» Page text:
================
Mentelle taught at the École Militaire during the reign of Louis XVI and had previously instructed the king's younger brother, Charles-Philipe, Count of Artois. In 1778 he was appointed historiographer to the Count. During the 1780s he participated in the geographical education of members of the royal household. In 1786 Mentelle designed an educational globe for Louis Joseph, Dauphin of France. Constructed by the engineer Jean-Tobie Mercklein and presented in 1788, the globe incorporated multiple removable layers representing physical and political geography. The globe, 2.4 m tall, is preserved at the Palace of Versailles. The outer terrestrial globe can be separated into two hemispheres, revealing a celestial globe on the inside, showing the constellations and some of the brightest stars. There is also an inner wax globe representing the Earth's topography, which was the first relief globe ever made.

In the late 1780s Mentelle collaborated with Honoré Gabriel Riqueti, comte de Mirabeau, assisting in the preparation of a multi-volume study of Prussia and contributing geographical material and maps. The work drew in part on Mirabeau's earlier mission to Berlin and later became the subject of political controversy. By the eve of the French Revolution, Mentelle's residence in Paris served as a meeting place for geographers and scientists, including Jean-Baptiste Bourguignon d'Anville, Pierre-Simon Laplace, Joseph-Louis Lagrange, Antoine-Laurent de Lavoisier, and Gaspard Monge. He was also connected with intellectual circles associated with Jacques Pierre Brissot.

== Revolutionary and Napoleonic period ==

Map of Africa from Mentelle's atlas c. 1797

Map of Egypt from a later edition of Mentelle's Atlas universel (1807).

Following the outbreak of the French Revolution in 1789, Mentelle remained in Paris while several members of his family emigrated, including his son Waldemar to the United States. In correspondence from 1790, Mentelle described his financial difficulties, including the loss of a stipend and efforts to support himself through public courses. After the death of Mirabeau in 1791, he publicly supported revolutionary principles, publishing Lettre d'un auteur citoyen à la Commune de Paris en faveur de la liberté de la presse (1791), a pamphlet defending freedom of the press. During the early 1790s he became associated with republican intellectual circles linked to Jacques-Pierre Brissot and the Girondins. After the closure of the École Militaire, he was appointed "professeur public de géographie" and was granted rooms in the Louvre Palace, where he continued teaching. He published several textbooks reflecting the new administrative divisions of France, including Méthode courte et facile pour apprendre aisément et retenir sans peine la nouvelle géographie de la France (1791) and Tableau élémentaire de géographie de la République française (1792).
================
» Supplied entries:
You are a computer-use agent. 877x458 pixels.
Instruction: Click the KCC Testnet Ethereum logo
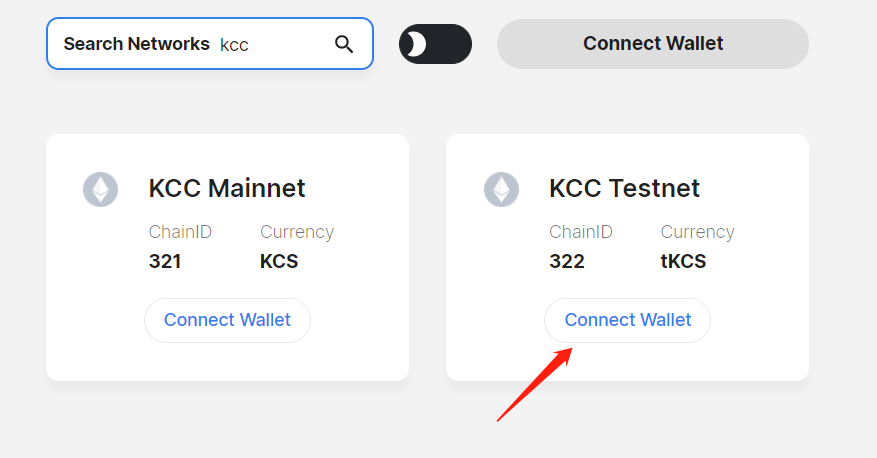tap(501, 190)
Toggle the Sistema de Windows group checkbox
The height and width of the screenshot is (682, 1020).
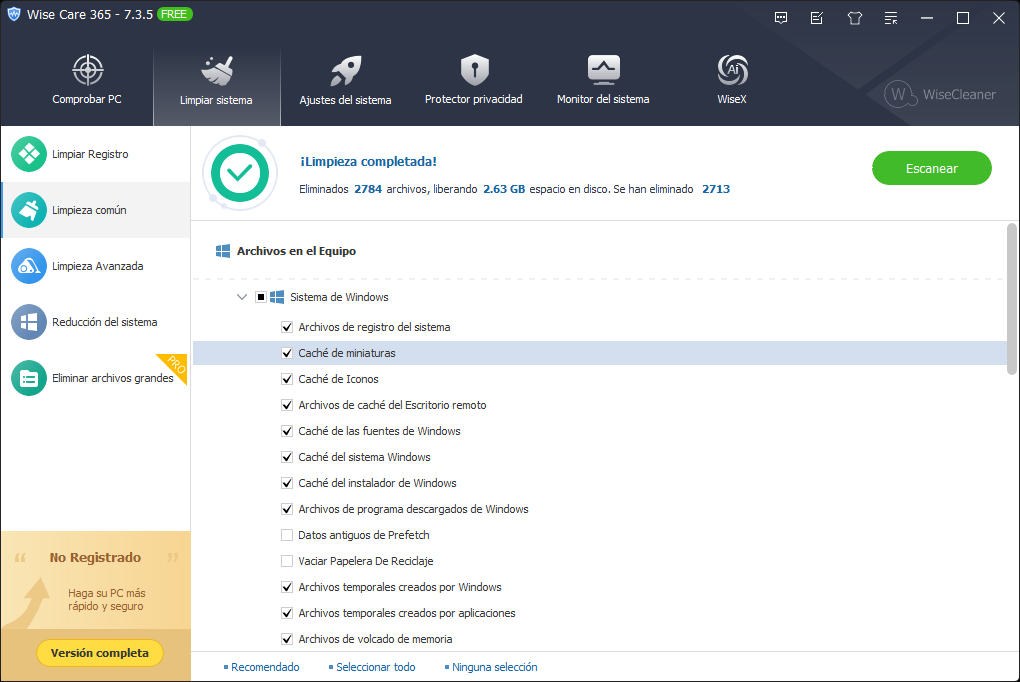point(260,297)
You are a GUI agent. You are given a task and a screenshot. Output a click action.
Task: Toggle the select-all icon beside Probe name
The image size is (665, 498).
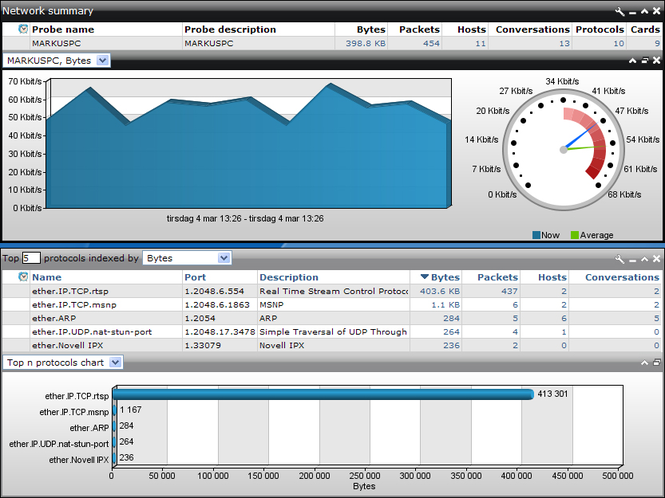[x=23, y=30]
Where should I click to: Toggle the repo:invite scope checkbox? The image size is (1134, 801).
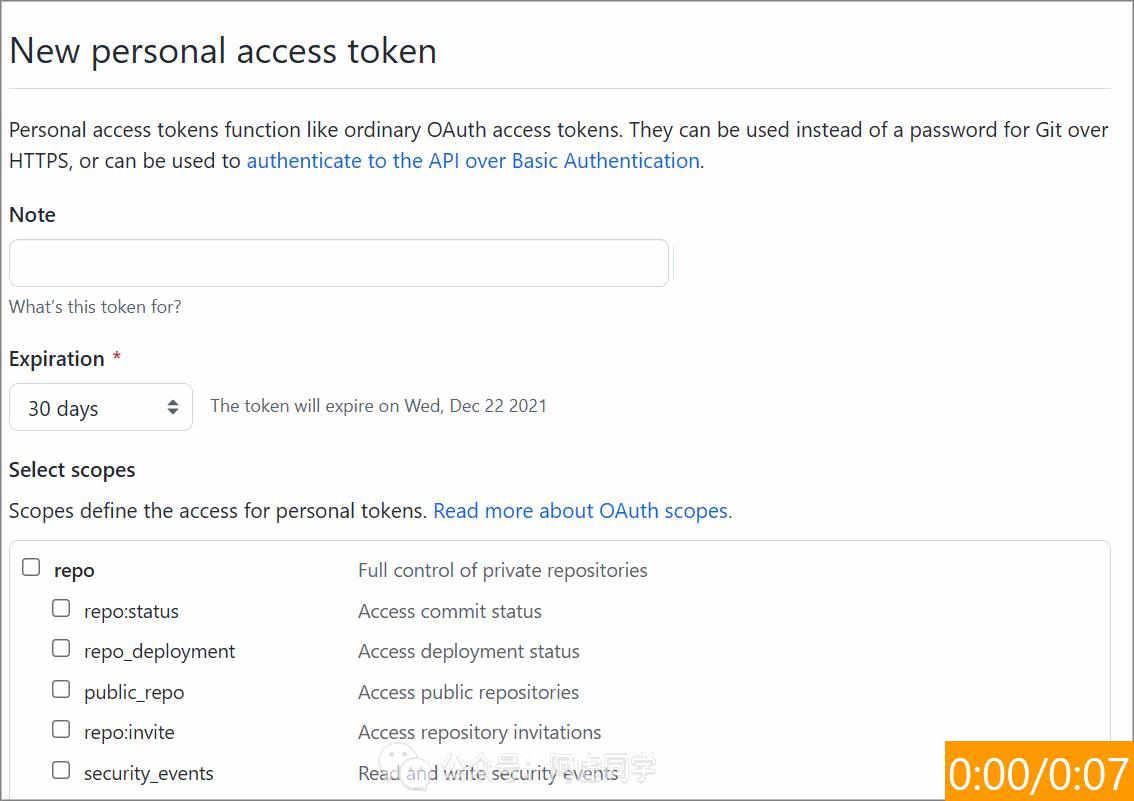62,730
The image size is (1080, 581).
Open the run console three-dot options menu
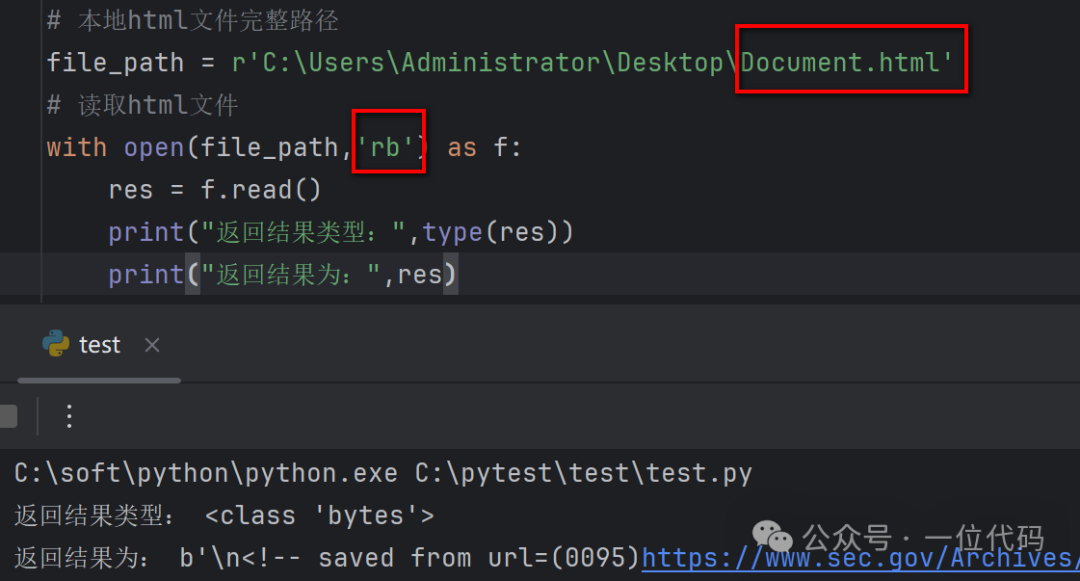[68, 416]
================
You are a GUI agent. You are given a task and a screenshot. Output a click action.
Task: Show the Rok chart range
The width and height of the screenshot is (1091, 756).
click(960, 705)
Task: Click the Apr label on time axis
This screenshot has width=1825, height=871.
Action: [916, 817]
================
» Explore the material:
(1) Update the passage on Mentelle by rewriting everything from "In the late" down to "Jacques Pierre Brissot.", replacing "Prussia" with "Brandenburg".
(2) Write what comes next in the passage on Mentelle's life, continuing after its final sentence.

» Response list:
(1)
In the late 1780s Mentelle collaborated with Honoré Gabriel Riqueti, comte de Mirabeau, assisting in the preparation of a multi-volume study of Brandenburg and contributing geographical material and maps. The work drew in part on Mirabeau's earlier mission to Berlin and later became the subject of political controversy. By the eve of the French Revolution, Mentelle's residence in Paris served as a meeting place for geographers and scientists, including Jean-Baptiste Bourguignon d'Anville, Pierre-Simon Laplace, Joseph-Louis Lagrange, Antoine-Laurent de Lavoisier, and Gaspard Monge. He was also connected with intellectual circles associated with Jacques Pierre Brissot.

(2)
In 1795 Mentelle was appointed professor of geography at the newly established École Normale, where he lectured alongside Jean-Nicolas Buache. The same year he was elected to the Institut National des Sciences et des Arts (later the Institut de France) and is listed among the members of the Académie des Inscriptions et Belles-Lettres. He subsequently held teaching posts at various educational institutions in Paris and participated in governmental commissions relating to education and the arts. Among his principal works of the revolutionary period was La géographie enseignée par une méthode nouvelle (1795), which was commissioned as a textbook for primary schools and went through multiple editions. He also produced historical and geographical works throughout the Directory and Consulate. Following Napoleon's reorganisation of the Institut in 1803, Mentelle lost his position within the institution.

During the Napoleonic era Mentelle published the multi-volume Géographie mathématique, physique et politique de toutes les parties du monde (1803–1805), prepared with Conrad Malte-Brun. His later works were favourable toward Napoleon and reflected the territorial changes of the French Empire. Mentelle continued to revise and expand his geographical writings in the final years of his life. In 1815 he was awarded the Légion d'Honneur by Louis XVIII. He died in Paris on 29 December 1815. Despite an impressive output, most of his geographical writings were ignored by subsequent generations.

== Selected works ==

- La mort de Polieucte (1751)
- Élémens de géographie (1758)
- Élémens de l'histoire romaine (1766)
- Cosmographie élémentaire (1781)
- Dictionnaire de géographie moderne (1784–1789)
- Géographie ancienne (1787–1793)
- Atlas universel de géographie physique et politique (with Pierre-Gilles Chanlaire, 1797–1798)
- La géographie enseignée par une méthode nouvelle (1795)
- Géographie mathématique, physique et politique de toutes les parties du monde (with Conrad Malte-Brun, 1803–1805)
- Exercices chronologiques (1810)

== Sources ==
- Livingstone, David N. (2005). "Geography and Revolution"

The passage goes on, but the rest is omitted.